Shu-Chiung Lin, Tatung University, Taipei, Taiwan, R.O.C.
sclin@ttu.edu.tw
Sheng Wei Lin, National Chengchi University, Taiwan, R.O.C.
larman520@gmail.com
Tan Chin Yen, Tatung University, Taipei, Taiwan, R.O.C.
Jennifertanc@yahoo.com
Ying-Ping Yu, Tatung University, Taipei, Taiwan, R.O.C.
ypyu@ttu.edu.tw
Pei-Hwa Yang, Tatung University, Taipei, Taiwan, R.O.C.
emily@ttu.edu.tw
ABSTRACT
Nowadays, Internet has become the best popular one of the consumers’ shopping channels.
However, there is different in online shopping situation is because of consumers in different
cultures and countries have different online shopping behavior is worth to discuss. This study
is to compare the cultures effect in different of online shopping situation between Taiwan and
Malaysia. There were 120 questionnaires collected from Taiwan respondents and 118
questionnaires from Malaysia respondent respectively. Statistical analysis software SPSS 17.0
and AMOS 6.0 were used to analyze the impact among two countries on e-service quality,
satisfaction, trust, and purchase intention. The model fit of this study was in an acceptable
level, and this indicates that the theoretical model of this study supports the description of eservice quality for e-retailers that online shopping situation will be effected by trust and
satisfaction. But caused by the cultures in online shopping situation and the relationship on
e-service quality to trust and satisfaction have significant differences between two countries.

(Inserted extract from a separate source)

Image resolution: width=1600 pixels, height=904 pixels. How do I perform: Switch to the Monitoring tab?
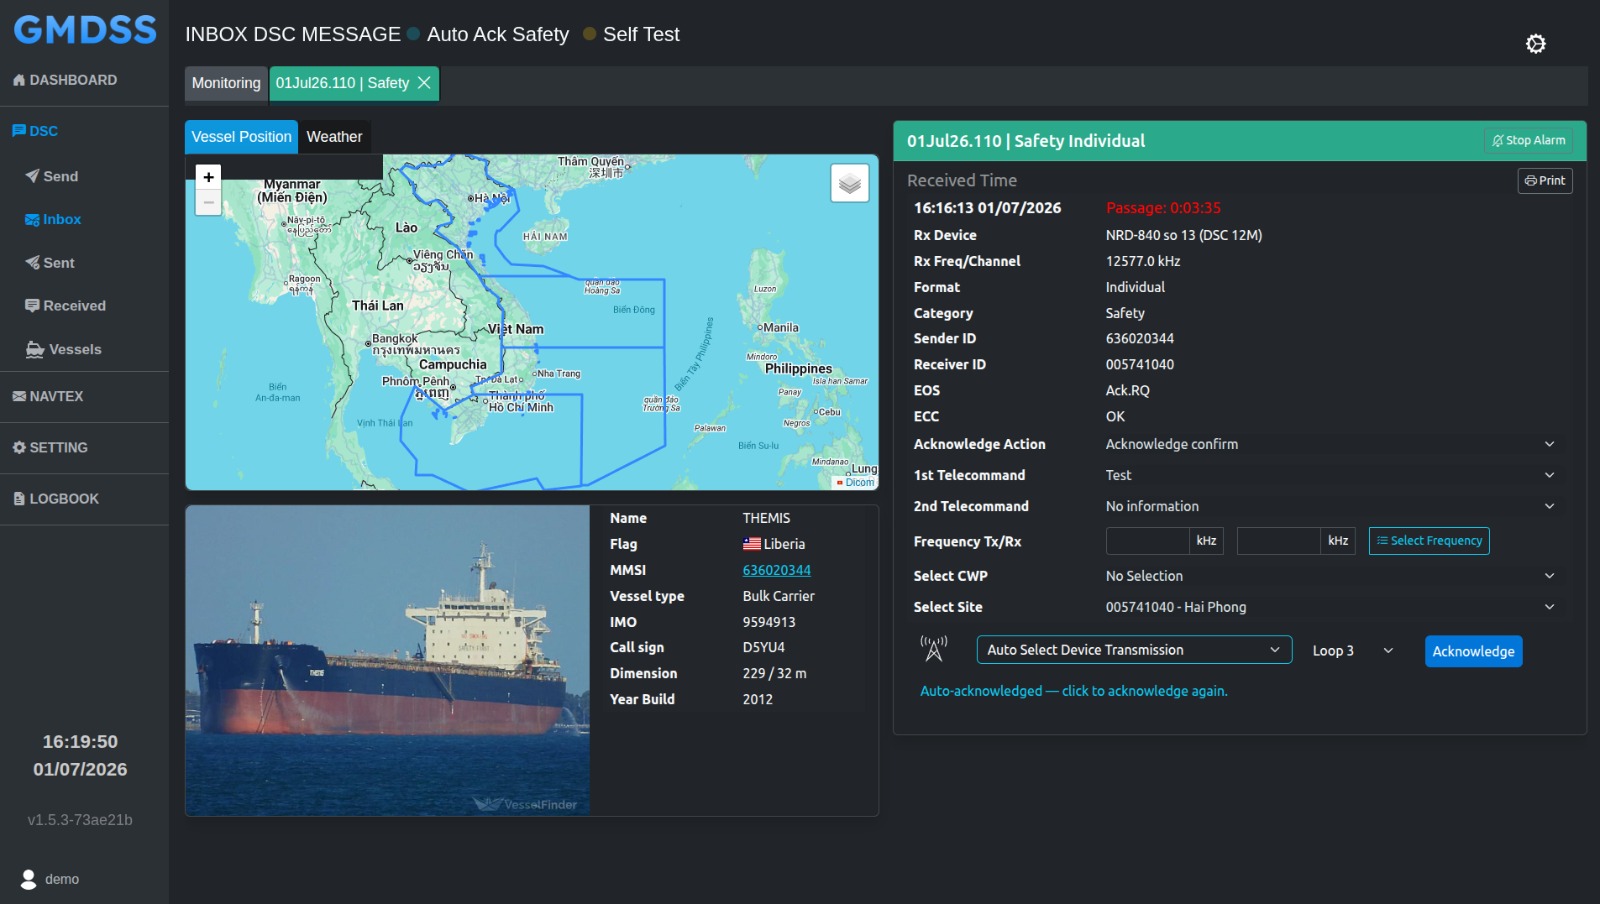[x=226, y=83]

Hofstede’s culture dimensions analysis was used in this study and it shows that the
uncertainty avoidance index of two cultures meets Hofstede’s research. It makes the
differences in culture affect the process in online shopping. The result of this study will be
available for those who interested in developing a transnational e-retailer as a reference, as
well as academic research on cross-cultural comparative analysis.
Keywords: Culture, Shopping Behavior, Trust, Satisfaction.
INTRODUCTION
With the development of information technology and the application of Internet become more
and more popularity, the Internet population is increasing every year. Until 31 December
2009, the world online population has reached 1.8 thousand million of which was led by Asia,
up to 7.6 hundred millions Internet users. Europe placed the second which has up to 4.2
hundred millions internet users. Among the Internet users in Asia countries which was led by
China, up to 3.38 hundred millions Internet users. Malaysia and Taiwan placed at the ninth
and eleventh which have up to 17 millions and 15 millions respectively (Internet Usage and
World Population Statistics, 2009).
According to Nielson (2009), the number of Internet shoppers up 40% in the past two years
and more than 85% of the world’s online population has used the Internet to make a purchase.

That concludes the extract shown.